Andrew Harnik | Reuters

As reports continue that the U.S. may restrict semiconductor exports to China, a small division within the sprawling Commerce Department is making a big difference.

In 2021, Commerce Secretary Gina Raimondo described the Bureau of Industry and Security as a “small but mighty” agency at the center of the federal national security effort. That’s especially true now that President Joe Biden is considering tighter controls on the export of powerful artificial intelligence computing chips to the world’s second-largest economy.

The BIS is responsible for enforcing the U.S. export control system that prevents critical high-tech and defense products from falling into the wrong hands of companies or governments. Decisions made by BIS about who can or cannot get access to U.S. technology can have a significant impact on corporate profits.

Chipmakers have already been hit by restrictions imposed by the BIS. In 2022, BIS warned Nvidia that new licensing requirements barred the company from exporting advanced A100 and H100 chips to China without a Commerce Department license, part of a broader effort by the Biden administration to curb China’s technological advances.

Nvidia It warned in August 2022 that it would lose about $400 million in potential sales in China unless customers bought “alternative products.” Just a few months later, Nvidia began offering a stripped-down version of its flagship artificial intelligence chip for the Chinese market. Its low-end specifications, known as the A800, exempt it from Commerce Department licensing requirements.

But the Wall Street Journal reported Wednesday that even weaker Nvidia products could be restricted from export under President Biden’s direction. The BIS declined to comment on the possible tightening of export controls. Nvidia shares, which have soared 180% this year on artificial intelligence hype, fell 2% after the Wall Street Journal report.

Through its Commerce Control List, BIS can define which product specifications require a license to be sold overseas. These standards can be so specific that only a few commercial products apply.

While the control list is not intended to single out any one vendor, few companies have developed the high-octane processors that power AI models.Nvidia and AMD Lead the group.

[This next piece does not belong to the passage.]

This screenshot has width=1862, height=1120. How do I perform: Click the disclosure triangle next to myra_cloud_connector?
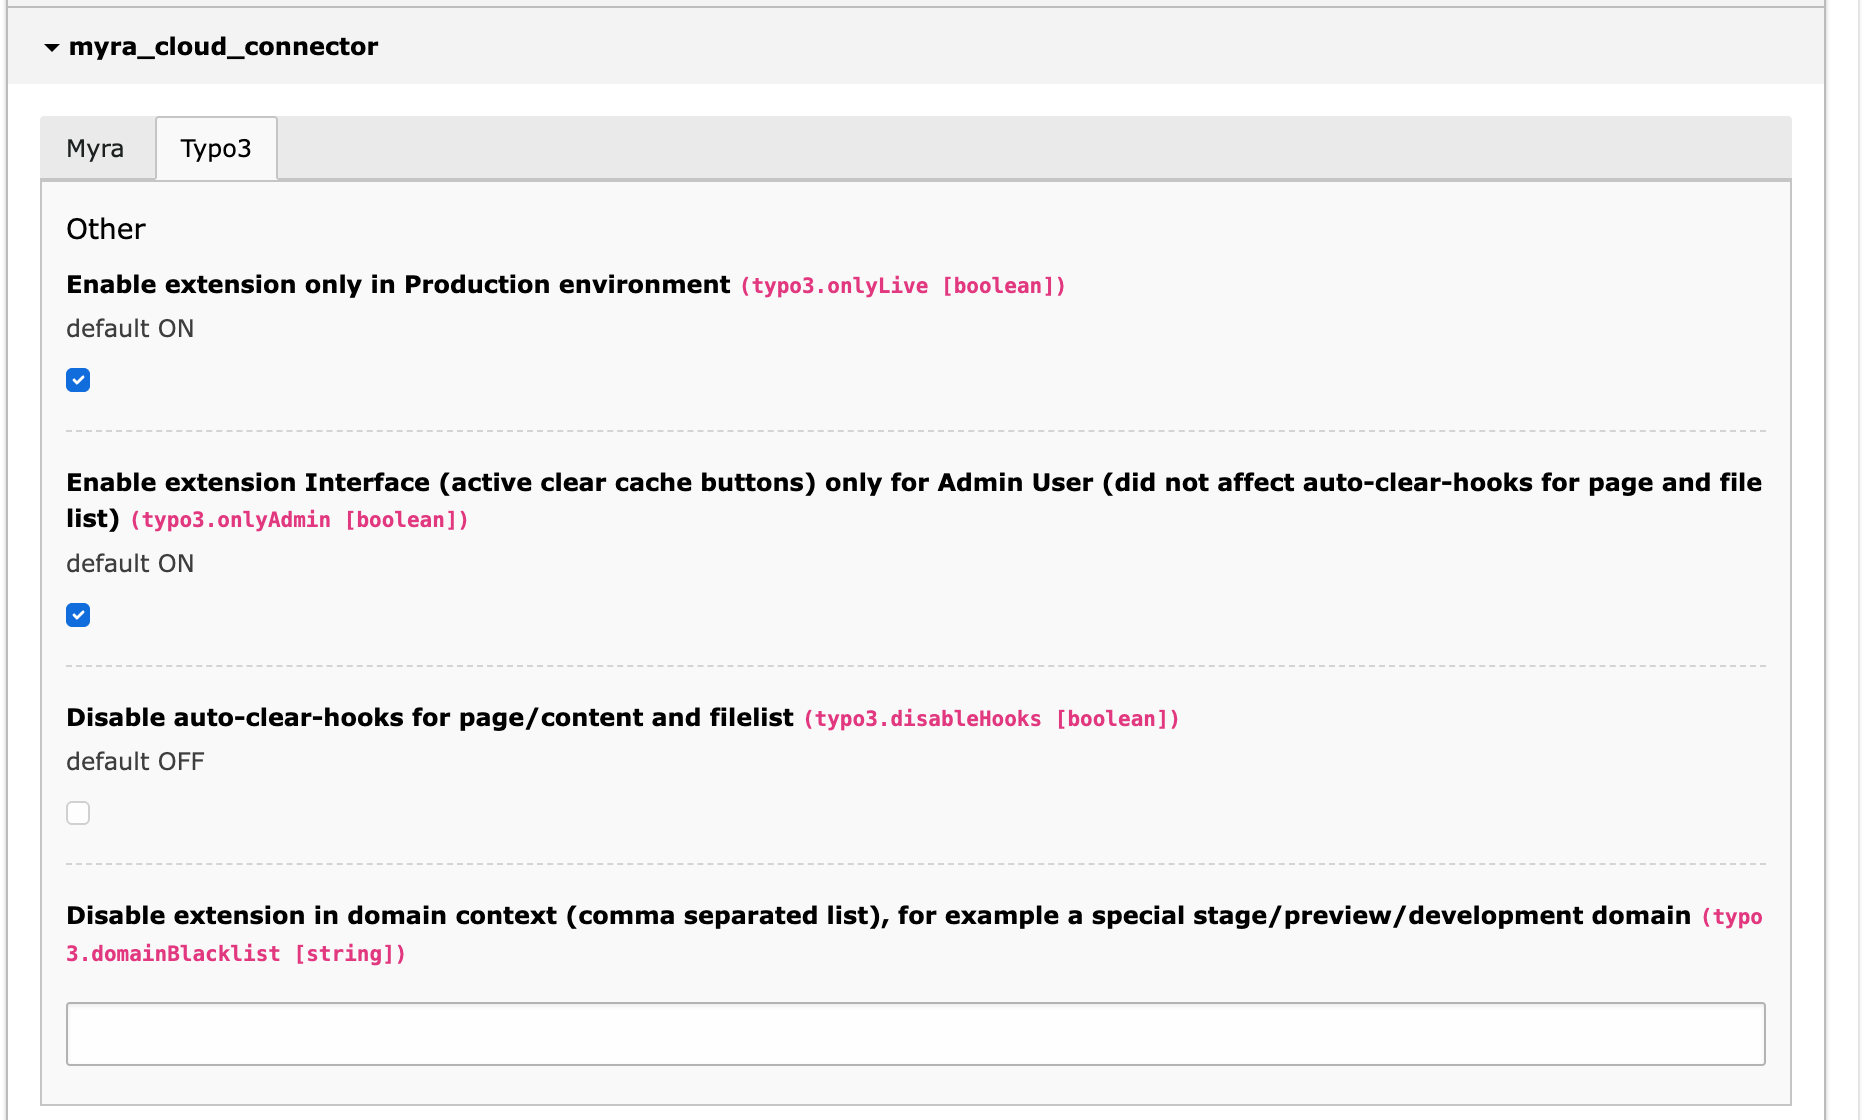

If export restrictions are imposed, the companies will be responsible for ensuring that their high-tech processors do not end up in the Chinese market.

In High-Profile Enforcement Case, BIS Targets Hard Drive Maker seagate After Huawei was blacklisted in 2020, the company decided to continue supplying Huawei. seagate was fined $300 million by the government. But the financial impact is far greater, as Seagate has a $1.1 billion business in China.